The times they have changed – to paraphrase Bob Dylan. As I log in to my social media platforms I am perhaps guiltily aware that deep in a server-room, logic is whirring away to curate my intellectual palate, yet I read on. My eyes are drawn to emotive, manipulative memes which trigger reactions. Even before I have taken a sip of my coffee my perception of world events is being massaged. Am I alone in this ‘echo chamber’? Apparently I am and yet I feel connected to billions of other people who are doing the same. This deception of ‘connectedness’ is already providing a perceptual cushion for me to go forth and experience life. So what is the impact of this, can it be categorised, understood, does it even matter?
Its hard to say but I suspect that there must be a way? Surely we cannot walk headlong into making important decisions which effect our lives based in large part on what perceptual editorials we hold deep in our consciousness?
Social science is almost an oxymoron in that scientific methods are normally more successful if they are performed in a laboratory so that one can examine the interplay of variables on phenomena – but this is impossible and unethical in the social context. But is there something valuable in defending the intent to try to understand things critically using something repeatable, logic or reason to elucidate some validity? I think so.

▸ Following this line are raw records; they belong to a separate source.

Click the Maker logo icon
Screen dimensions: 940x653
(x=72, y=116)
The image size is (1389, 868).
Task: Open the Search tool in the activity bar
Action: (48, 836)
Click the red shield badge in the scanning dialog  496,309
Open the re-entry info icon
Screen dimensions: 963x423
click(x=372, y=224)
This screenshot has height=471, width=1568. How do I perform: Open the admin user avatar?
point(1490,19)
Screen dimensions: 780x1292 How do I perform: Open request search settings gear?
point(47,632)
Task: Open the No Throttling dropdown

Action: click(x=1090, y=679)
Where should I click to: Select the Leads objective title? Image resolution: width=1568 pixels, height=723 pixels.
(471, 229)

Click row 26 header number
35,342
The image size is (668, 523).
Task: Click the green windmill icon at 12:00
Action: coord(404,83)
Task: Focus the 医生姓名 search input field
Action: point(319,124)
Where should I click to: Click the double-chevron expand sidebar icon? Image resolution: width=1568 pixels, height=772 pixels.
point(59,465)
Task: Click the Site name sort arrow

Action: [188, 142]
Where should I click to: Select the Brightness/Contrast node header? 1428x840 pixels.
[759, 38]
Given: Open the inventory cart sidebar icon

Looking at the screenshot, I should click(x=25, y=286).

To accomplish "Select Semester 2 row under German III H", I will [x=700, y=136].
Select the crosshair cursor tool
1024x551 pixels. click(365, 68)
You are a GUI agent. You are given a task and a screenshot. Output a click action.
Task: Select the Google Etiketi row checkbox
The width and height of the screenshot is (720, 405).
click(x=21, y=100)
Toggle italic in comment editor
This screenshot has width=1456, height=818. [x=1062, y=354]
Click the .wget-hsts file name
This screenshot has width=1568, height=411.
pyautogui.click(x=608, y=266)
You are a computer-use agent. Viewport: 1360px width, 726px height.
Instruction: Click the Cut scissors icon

I believe the need to think with a ‘sociological imagination’ is now more evident than ever before, even if its to give us the space to critically assess what we read and watch sunrise to sunset. If the job of a journalist is to organise a narrative around a set of facts and proffer ‘balance’ then the role of the sociologist is to help to place the journalist in a social and historic context and equally to help to buffer materials online with some scepticism. Digital content is often poorly edited as a result of less rigorous controls over the production of the message and therefore often unfiltered and downright misguided / and or manipulative. So this is why we need to think sociologically..
With the speed of consumption being so frictionless, how do we measure the impact of digesting such material if we cannot regulate its authenticity? Authenticity is now a phrase which casts doubt on itself as reality vies for more ‘realness’ than previously available. Politicians trade their authenticity as the single most marketable good in the search for votes. So instinct alone is no longer enough, empiricism is shunned as being elitist, and voices are democratised. The sound of the crowd, crowds out the silent complementation of the philosopher.